Poster Presentation: Saturday, May 17, 2025, 2:45 – 6:45 pm, Pavilion
Session: Multisensory Processing: Audiovisual integration

Mincong Wu1,2, Andrew Marin1,2, Jacob Momsen2,3, Viola Störmer4, Seana Coulson2, Leslie Carver2; 1Columbia University, 2University of California, San Diego, 3Yale University, 4Dartmouth College

An object’s visual identity can elicit expectations of contingent sounds. We asked whether auditory responses are sensitive to auditory contingencies that are linked to the visual identity of an object. We were guided by the hypothesis that behavioral and neural responses are facilitated when sensory input matches expectations relative to violations. 20 neurotypical adults were exposed to audio-visual (AV) contingences in an exposure- test phase design. During exposure, participants viewed pairs of shapes that spun to generate high- or low-pitch tones that were predicted by the object's shape. Participants engaged in a 2-alternative forced choice pitch classification task while high- density EEG was recorded. During test, participants were shown three conditions: audio-only, AV-match, and AV-mismatch (3-level between-subjects factor). AV-match trials maintained original shape-sound pairings from exposure, while AV-mismatch trials switched these pairings in 20% of trials. We conducted three linear mixed-effects models that used amplitudes associated with the P50, N100, and P200 ERP components as the dependent measures. Another mixed-effects model was used to assess reaction times from the 2- AFC task across individual trials of the test phase. An analysis of response time identified a main effect of condition (p=.04), such that RT’s were faster for the AV-match condition compared to AV-mismatch, while the audio-only condition was not different from either.
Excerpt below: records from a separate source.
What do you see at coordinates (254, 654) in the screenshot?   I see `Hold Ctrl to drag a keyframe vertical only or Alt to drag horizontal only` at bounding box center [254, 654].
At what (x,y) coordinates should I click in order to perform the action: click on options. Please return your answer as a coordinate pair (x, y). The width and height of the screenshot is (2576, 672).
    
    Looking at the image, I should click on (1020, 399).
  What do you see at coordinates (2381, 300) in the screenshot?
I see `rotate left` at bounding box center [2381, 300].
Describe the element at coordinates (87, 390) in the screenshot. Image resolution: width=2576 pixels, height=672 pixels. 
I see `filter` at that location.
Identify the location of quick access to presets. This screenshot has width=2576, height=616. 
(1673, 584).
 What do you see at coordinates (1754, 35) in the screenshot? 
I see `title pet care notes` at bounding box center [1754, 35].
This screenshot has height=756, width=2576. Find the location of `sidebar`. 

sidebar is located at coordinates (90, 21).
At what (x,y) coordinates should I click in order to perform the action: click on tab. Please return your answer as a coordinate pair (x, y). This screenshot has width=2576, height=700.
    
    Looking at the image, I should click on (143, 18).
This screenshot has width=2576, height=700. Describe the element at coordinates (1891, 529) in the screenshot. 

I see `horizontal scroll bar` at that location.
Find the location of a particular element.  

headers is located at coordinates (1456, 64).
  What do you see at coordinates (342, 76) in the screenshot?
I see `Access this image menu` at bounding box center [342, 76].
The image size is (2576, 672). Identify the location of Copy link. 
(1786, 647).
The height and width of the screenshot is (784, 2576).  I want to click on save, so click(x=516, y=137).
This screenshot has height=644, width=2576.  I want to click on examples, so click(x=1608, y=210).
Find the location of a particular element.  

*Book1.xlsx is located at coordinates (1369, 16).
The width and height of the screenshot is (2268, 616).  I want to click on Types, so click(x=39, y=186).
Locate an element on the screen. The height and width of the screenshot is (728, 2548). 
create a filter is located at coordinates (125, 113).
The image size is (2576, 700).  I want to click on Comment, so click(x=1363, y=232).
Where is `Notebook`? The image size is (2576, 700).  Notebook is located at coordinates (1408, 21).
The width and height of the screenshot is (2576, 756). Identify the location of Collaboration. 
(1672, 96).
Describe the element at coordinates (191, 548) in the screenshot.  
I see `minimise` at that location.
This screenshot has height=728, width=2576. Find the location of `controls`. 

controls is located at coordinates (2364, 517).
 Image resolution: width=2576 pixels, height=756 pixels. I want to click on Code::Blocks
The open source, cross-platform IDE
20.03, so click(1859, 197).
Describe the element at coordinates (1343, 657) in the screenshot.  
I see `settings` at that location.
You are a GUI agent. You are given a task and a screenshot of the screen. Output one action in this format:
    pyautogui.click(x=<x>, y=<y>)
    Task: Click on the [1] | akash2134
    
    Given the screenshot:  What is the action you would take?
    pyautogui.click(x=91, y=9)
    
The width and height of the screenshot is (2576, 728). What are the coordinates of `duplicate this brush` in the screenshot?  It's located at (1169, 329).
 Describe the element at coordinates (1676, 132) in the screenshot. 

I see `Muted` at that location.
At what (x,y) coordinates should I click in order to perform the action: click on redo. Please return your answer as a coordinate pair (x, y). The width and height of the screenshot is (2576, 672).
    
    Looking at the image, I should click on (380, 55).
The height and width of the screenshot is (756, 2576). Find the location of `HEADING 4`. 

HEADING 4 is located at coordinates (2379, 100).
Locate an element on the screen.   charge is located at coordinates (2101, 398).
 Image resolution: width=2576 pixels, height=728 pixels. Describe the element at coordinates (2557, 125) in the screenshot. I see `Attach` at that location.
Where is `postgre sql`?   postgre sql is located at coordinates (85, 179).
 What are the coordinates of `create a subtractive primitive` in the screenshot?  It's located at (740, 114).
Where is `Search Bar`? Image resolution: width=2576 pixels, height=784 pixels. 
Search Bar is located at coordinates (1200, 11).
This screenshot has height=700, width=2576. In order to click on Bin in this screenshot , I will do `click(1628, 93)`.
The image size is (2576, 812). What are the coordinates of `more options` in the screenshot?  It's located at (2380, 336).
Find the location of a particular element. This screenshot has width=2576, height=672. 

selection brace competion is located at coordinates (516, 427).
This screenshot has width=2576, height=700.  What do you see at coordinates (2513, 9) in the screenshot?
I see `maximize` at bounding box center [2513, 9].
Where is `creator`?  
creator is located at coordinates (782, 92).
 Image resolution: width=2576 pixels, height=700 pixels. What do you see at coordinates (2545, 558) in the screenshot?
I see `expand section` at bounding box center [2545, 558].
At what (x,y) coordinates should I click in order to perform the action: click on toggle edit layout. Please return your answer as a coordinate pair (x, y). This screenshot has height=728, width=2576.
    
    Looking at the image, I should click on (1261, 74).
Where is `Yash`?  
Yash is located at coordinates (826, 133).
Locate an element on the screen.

With regards to the EEG data, we observed a main effect of condition on the P50 amplitudes (p<.001), where amplitudes were greater for the AV- mismatch condition compared to AV-match (p=.002). We also observed a main effect of condition for the P200 amplitudes (p<.001), suggesting that the AV-match condition had smaller amplitudes compared to audio-only (p<.001) and AV-mismatch (p=.02). These findings show that an object’s visual identity can facilitate early sensory processing of sound linked to that object, advancing our understanding of how visual cognition affects auditory perception.